“Allow the Tiriti to allow us to be Māori, to be safe to be Māori, and to know that you don’t have to do it for us.” Ali Hamlin-Paenga
Get closer to community practitioners, researchers and evaluators and the things they are passionate about.
We are proud to launch our new podcast channel – He Kōrero – with our Te Tiriti focused podcasts, Te Tiriti Kōrero.
These podcasts focus on Te Tiriti o Waitangi and the way different practitioners apply its intent and principles in their respective mahi. This mahi includes kaupapa Māori research, education, climate change, homelessness and community development.
To accompany our podcast collection and help you take action, we have gathered Te Tiriti resources from all around Aotearoa. We tautoko and encourage you to become a dynamic Treaty partner.
“The challenge for us is to step through the [Treaty] door and to discover and recover what’s on the other side.” Mike Smith
To add your own resources to this kete, please email us at email@example.com.
Ngā mihi nui to Making Everything Achievable (Kaye Maree Dunn) and Blue Reef (Rob Kitchen) for their exceptional mahi on these podcasts and to our wonderful presenters for sharing their whakaaro (thoughts) with us.
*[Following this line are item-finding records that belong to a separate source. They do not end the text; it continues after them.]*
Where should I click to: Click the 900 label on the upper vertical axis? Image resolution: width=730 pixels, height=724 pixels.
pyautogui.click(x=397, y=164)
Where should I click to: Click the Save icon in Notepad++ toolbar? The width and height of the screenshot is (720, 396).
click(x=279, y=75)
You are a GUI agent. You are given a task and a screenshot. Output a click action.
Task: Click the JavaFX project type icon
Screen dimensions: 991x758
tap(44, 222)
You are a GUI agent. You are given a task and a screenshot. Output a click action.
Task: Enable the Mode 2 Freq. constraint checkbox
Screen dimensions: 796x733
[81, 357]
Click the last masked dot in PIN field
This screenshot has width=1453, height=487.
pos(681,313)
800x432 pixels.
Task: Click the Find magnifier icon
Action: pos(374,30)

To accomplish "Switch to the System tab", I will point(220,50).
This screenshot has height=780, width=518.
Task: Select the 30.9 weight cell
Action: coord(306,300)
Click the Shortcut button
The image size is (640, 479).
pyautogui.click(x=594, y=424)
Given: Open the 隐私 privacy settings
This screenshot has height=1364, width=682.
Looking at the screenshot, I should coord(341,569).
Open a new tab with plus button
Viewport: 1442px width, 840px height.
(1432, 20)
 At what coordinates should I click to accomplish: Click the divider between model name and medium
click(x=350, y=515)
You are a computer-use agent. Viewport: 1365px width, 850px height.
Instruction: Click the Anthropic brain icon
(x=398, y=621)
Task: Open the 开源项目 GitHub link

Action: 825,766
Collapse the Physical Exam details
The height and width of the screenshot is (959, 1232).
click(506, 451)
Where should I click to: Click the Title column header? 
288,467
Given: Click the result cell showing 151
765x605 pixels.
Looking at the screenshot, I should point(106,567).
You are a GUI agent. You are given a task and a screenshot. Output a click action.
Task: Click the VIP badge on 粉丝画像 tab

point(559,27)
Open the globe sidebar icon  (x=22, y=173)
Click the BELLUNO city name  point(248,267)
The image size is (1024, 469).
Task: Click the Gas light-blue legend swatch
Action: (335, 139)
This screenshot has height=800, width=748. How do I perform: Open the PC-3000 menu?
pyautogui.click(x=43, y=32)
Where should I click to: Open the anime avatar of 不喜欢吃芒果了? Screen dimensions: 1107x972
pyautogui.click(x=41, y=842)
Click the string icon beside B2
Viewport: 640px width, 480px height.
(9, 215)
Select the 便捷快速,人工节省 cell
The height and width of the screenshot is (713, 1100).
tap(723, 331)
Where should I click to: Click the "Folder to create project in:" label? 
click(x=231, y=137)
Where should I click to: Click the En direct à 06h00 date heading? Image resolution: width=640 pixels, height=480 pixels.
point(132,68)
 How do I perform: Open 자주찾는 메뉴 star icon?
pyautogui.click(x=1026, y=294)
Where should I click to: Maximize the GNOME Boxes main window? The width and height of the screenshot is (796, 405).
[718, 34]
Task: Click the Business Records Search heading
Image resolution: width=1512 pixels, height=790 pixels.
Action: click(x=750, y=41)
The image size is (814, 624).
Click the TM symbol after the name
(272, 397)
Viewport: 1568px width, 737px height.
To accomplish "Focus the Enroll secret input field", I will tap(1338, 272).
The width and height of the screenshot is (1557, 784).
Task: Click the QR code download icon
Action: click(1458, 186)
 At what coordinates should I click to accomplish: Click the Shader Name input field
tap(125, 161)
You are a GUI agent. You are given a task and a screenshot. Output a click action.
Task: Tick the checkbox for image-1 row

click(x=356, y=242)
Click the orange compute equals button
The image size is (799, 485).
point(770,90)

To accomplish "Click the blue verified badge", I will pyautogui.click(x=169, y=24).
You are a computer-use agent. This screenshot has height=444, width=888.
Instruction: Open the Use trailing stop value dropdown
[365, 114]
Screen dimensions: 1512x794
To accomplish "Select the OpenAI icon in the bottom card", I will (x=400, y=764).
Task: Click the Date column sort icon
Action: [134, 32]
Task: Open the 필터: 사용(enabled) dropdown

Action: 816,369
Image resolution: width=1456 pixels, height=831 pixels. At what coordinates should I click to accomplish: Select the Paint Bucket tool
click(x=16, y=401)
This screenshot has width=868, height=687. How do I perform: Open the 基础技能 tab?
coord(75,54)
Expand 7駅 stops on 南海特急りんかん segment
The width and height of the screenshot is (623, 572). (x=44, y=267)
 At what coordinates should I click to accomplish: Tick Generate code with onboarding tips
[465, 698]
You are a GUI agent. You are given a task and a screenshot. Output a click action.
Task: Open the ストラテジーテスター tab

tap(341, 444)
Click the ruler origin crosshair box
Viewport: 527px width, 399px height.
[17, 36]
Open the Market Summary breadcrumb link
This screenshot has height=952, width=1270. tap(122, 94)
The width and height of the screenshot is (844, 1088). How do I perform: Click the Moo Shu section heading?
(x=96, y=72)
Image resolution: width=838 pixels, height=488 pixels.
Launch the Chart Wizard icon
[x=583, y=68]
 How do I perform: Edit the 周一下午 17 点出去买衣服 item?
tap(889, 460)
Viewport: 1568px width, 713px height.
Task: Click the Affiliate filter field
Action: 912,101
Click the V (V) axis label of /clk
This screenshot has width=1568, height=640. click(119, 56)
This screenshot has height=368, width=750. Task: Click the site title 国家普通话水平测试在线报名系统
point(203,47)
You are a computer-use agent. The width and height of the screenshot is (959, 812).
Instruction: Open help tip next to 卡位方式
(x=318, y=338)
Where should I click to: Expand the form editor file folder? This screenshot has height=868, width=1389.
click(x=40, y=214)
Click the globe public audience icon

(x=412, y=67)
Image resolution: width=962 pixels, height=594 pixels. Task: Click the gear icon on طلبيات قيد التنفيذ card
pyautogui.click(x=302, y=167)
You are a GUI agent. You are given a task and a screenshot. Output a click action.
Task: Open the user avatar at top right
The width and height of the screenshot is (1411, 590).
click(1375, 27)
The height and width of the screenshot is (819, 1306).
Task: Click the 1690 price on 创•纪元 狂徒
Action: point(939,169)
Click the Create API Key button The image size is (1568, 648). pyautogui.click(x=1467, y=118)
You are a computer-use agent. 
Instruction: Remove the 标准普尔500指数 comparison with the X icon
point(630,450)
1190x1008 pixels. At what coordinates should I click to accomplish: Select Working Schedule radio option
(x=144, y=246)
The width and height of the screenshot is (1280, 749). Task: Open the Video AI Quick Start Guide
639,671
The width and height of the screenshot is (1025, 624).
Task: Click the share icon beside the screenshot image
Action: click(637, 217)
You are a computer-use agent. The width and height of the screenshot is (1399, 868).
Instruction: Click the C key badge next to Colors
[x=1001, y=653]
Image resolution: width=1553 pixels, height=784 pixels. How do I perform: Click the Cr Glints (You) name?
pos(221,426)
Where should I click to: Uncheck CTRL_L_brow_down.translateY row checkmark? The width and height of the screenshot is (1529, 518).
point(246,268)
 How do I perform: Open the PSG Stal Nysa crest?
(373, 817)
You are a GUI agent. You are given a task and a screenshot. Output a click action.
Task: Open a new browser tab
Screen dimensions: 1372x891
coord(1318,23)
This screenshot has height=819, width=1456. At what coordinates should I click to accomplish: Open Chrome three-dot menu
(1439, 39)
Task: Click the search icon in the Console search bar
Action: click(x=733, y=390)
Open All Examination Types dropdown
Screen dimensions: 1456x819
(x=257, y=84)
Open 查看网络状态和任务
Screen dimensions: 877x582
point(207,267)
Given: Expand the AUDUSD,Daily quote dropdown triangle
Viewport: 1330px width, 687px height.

Listen to the Te Tiriti podcasts.
Read the Te Tiriti resources on our website.
About the Presenters
Dr Chelsea Grootveld
Chelsea is Ngāi Tai, Ngāti Porou, Te Whānau a Apanui, Whakatōhea and Tuhourangi
She is passionate about whānau-centred and whānau-led education, health and wellbeing. She has a strong commitment to creating values-based research and evaluation models that make sense and add value to whānau, hapū, iwi and communities. In this conversation, Chelsea shares her journey of deepening her political awareness in Te Ao Māori and how Te Tiriti is a critical part of her mahi as a kaupapa Māori evaluator. Her evaluation company Aiko allows her to pursue projects that genuinely interest her, are challenging and transformative.
Dr Kathie Irwin
Dr Kathie Irwin MNZM, PHD, MInstD is a third generation Māori, woman, educator. Her whakapapa is traced from diverse sources: Ngāti Porou, Rakaipaaka, Ngāti Kahungunu, the Orkney Islands, Scotland and Ireland.
This interview outlines how public service and social justice are deeply embedded in her bloodlines. Her passion inspires her to contribute to nation building in innovative and creative ways that are framed by Ngāti Porou tipuna Sir Apirana Ngata’s whakatauākī (proverb) “E tipu, e rea”. This proverb speaks to the possibilities of bicultural and bilingual models of change that create authentic social inclusion, cultural intelligence and pluralism.
Throughout her career Kathie has championed Māori Development, anti-racist education and Mana Wahine / Māori Feminisms.
Mike Smith (Ngāti Kahu, Ngāpuhi) is an educationalist and has spent the last 40 years focused on taking action where it matters. Although some of his favourite activities are gardening, hunting and fishing, Mike has also used his love for his community and the Taiao to advocate for the health and wellbeing of Papatūānuku, highlighting the irreversible impacts of climate change on indigenous communities.
In this interview Mike shares the impact his Mother had on his life, especially in reminding him of his identity and his tupuna who were original signatories to Te Tiriti. We also hear about his earlier career as a social worker and the key people who influenced his thinking and his reflection on nation-building and taking action.
Across the board, Mike has been consistent in pointing out the way the Crown has continuously failed to meet their promise and obligations to Tangata Whenua, yet there is hope, where there is a willingness to “walk through the door of transformation”.
Ali Hamlin is the Kaihautū – CEO of Ngāti Kahungunu Community Services, a kaupapa Māori organisation providing housing solutions & social support services across the wider Te Whanganui-a-Tara (Wellington) region.
Ali provides her insights into how Te Tiriti informs her practice when advocating for equity and fair outcomes for whānau. She wants to ensure that whānau, no matter where they might be in life, have their mana intact, that they have the power and decision-making over their own lives.